The next three indicate that rethinking energy comes of age:

3. Energy storage: “Devices or systems that store energy for later use, including batteries”

4. Advanced oil and gas exploration and recovery: “Exploration and recovery techniques that make extraction of unconventional oil and gas economical”

5. Renewable energy: “Generation of electricity from renewable sources with reduced harmful climate impact”

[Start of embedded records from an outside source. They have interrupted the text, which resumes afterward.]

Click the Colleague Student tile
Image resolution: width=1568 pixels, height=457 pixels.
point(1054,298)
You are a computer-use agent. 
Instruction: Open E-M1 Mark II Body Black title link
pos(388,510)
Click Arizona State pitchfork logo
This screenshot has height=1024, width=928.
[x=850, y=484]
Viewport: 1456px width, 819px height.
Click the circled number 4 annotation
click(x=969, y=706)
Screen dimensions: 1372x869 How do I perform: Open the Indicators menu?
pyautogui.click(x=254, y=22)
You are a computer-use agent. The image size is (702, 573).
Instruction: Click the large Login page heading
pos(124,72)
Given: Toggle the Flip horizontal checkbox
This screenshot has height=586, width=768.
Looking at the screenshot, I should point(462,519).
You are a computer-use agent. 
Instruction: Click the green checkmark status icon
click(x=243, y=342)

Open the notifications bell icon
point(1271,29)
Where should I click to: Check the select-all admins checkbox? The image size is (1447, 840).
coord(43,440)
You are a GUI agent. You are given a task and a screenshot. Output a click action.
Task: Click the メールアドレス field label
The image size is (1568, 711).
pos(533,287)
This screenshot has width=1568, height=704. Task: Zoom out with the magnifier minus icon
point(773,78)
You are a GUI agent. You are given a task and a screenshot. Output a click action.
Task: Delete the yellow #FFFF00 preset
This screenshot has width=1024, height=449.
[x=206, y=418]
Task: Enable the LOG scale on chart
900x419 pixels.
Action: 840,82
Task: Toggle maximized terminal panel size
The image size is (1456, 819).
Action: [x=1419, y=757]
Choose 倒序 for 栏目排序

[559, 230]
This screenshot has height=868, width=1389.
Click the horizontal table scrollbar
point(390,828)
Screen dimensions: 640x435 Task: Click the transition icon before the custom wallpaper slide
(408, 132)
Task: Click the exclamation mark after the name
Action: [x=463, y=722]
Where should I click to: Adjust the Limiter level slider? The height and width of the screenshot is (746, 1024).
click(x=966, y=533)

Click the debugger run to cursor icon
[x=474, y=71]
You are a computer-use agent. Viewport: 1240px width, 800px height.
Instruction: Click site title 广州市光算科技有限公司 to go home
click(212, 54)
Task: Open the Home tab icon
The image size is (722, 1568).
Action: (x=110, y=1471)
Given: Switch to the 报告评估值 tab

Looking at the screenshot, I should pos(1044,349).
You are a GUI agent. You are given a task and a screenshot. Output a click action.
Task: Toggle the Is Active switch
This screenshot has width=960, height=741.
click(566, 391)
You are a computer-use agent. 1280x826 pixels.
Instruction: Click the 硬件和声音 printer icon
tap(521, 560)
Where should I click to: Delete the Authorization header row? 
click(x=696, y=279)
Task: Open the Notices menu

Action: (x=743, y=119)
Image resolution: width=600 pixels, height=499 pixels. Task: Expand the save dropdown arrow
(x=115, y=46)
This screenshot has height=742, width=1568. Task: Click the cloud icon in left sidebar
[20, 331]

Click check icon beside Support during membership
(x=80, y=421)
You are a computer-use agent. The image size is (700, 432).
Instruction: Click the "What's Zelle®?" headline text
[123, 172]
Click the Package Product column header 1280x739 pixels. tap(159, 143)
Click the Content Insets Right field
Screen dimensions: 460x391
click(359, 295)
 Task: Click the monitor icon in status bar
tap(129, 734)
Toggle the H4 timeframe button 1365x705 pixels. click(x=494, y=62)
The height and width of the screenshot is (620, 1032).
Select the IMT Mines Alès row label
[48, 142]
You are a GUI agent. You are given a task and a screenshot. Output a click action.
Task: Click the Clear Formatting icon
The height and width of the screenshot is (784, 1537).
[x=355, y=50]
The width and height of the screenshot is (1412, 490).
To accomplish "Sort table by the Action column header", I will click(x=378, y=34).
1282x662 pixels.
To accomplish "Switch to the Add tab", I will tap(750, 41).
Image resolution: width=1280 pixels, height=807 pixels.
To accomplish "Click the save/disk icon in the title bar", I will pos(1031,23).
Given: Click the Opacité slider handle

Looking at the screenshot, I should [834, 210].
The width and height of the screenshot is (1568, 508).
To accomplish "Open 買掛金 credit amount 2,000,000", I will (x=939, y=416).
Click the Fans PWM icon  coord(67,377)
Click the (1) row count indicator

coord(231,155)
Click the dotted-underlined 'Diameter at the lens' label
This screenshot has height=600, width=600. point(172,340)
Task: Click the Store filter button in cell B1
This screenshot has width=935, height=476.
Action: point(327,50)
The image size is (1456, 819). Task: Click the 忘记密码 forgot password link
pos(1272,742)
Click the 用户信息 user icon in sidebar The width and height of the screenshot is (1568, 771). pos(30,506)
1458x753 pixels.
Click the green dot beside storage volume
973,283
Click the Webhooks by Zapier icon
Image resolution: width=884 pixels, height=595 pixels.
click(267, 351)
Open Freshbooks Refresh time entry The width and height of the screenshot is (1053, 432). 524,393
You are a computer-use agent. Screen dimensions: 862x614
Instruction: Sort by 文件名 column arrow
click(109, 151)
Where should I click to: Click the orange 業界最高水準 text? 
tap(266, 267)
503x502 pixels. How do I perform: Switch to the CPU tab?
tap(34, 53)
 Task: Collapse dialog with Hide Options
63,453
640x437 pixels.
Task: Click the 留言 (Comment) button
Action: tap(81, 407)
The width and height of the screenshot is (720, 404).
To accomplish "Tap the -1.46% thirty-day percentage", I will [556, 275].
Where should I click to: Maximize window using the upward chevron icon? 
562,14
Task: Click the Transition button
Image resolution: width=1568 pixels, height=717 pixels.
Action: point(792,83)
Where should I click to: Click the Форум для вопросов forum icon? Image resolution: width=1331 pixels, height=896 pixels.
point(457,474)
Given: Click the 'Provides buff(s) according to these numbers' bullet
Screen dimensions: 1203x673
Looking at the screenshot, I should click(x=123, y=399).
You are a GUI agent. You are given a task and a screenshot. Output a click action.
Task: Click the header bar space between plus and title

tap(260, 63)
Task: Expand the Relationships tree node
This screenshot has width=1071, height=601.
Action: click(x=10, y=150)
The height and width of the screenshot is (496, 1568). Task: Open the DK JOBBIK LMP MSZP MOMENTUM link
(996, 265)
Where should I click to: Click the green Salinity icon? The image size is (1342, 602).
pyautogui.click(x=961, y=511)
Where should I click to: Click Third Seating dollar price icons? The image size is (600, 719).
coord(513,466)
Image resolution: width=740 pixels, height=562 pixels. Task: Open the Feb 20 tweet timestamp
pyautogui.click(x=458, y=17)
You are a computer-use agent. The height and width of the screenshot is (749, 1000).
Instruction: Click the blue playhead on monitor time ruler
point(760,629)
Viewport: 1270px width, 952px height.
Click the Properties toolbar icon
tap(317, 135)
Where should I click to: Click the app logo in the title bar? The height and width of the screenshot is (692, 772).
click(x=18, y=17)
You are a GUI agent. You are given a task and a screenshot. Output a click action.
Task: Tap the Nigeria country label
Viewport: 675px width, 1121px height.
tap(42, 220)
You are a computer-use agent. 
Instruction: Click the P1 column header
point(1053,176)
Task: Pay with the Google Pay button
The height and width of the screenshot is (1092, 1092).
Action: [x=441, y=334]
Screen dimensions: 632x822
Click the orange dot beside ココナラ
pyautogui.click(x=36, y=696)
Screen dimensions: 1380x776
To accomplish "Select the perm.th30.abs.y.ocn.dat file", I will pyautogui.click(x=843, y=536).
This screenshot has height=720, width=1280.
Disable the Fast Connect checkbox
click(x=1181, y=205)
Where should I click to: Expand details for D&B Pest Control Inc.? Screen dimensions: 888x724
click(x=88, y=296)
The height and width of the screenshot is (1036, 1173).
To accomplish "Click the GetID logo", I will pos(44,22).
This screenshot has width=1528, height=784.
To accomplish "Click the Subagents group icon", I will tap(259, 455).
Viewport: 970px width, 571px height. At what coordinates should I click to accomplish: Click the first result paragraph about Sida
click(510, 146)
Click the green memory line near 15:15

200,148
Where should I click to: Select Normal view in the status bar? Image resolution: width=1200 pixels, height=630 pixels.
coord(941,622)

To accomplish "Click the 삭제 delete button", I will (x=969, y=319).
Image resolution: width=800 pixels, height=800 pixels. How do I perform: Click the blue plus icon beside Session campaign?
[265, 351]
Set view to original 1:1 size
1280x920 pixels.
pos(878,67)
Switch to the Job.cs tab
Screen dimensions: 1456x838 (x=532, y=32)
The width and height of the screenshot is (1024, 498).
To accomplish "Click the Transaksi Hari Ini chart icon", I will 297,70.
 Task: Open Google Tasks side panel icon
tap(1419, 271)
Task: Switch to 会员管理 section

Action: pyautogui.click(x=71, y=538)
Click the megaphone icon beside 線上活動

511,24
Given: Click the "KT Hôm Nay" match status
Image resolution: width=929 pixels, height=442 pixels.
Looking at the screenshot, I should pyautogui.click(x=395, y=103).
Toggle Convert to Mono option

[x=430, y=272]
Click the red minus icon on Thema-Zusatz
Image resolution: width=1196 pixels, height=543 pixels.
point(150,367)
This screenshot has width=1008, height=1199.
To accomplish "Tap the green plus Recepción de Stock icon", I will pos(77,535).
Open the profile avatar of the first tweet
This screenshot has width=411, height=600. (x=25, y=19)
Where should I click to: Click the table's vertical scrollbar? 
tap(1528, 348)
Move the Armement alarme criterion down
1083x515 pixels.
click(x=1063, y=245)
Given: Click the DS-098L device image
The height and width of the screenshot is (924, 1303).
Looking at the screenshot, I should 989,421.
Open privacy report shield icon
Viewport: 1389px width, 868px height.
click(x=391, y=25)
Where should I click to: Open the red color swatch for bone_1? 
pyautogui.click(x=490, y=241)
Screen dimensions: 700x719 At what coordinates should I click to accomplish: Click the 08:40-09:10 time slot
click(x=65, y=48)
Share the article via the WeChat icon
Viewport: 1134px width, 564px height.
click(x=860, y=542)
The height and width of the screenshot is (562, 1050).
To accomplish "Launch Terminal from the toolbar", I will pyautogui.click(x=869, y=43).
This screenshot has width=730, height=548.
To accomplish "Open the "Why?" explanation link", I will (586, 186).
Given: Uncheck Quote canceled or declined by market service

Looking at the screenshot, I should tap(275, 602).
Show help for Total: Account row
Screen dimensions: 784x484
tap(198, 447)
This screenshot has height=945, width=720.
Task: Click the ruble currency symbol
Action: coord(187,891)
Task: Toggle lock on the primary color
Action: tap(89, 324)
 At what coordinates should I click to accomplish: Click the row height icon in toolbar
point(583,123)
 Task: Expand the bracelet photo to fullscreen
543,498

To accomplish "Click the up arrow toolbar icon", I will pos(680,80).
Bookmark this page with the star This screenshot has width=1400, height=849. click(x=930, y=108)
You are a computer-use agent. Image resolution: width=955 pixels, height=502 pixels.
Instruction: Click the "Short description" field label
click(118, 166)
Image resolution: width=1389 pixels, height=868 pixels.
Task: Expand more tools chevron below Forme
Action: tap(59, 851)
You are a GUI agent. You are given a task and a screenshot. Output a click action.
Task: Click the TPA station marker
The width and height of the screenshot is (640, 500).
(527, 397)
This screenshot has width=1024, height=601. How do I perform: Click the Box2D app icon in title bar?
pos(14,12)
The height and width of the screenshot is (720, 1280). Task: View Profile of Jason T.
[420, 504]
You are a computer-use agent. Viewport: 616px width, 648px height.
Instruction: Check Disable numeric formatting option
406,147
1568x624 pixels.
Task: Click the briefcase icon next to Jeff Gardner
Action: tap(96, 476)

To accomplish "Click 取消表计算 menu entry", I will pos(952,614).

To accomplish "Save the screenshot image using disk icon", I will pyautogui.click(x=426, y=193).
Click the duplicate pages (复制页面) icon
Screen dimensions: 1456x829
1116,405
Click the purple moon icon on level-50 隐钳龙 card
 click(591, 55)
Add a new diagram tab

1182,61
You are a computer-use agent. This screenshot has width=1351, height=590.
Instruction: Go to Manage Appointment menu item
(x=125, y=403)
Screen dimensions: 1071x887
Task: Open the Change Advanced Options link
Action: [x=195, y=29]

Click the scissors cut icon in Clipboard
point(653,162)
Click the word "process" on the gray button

Perhaps channeling Leon C. Megginson, not Charles Darwin (“it is not the most intellectual of the species that survives; it is not the strongest that survives; but the species that survives is the one that is able best to adapt and adjust to the changing environment in which it finds itself”), Dobbs, Manyika, and Woetzel explain how and why effective adaptation is essential to coping with the four disruptive forces. Hence the importance of their insights and counsel with regard to how to adapt to resource management improvements (9-10 and 120-128), urbanization (23-30), technological disruption (45-52), the new consuming class (25-26 and 98-109), aging trend (64-70), interconnected world (83-89), capital cost changes (140-147), labor market gap (156-164), and new competition (174-179).

Richard Dobbs is a director of the McKinsey Global Institute and a director in McKinsey’s London office, James Manyika is a director of the McKinsey Global Institute and a director in the San Francisco office, and Jonathan Woetzel is a director of the McKinsey Global Institute and a director in the Shanghai office.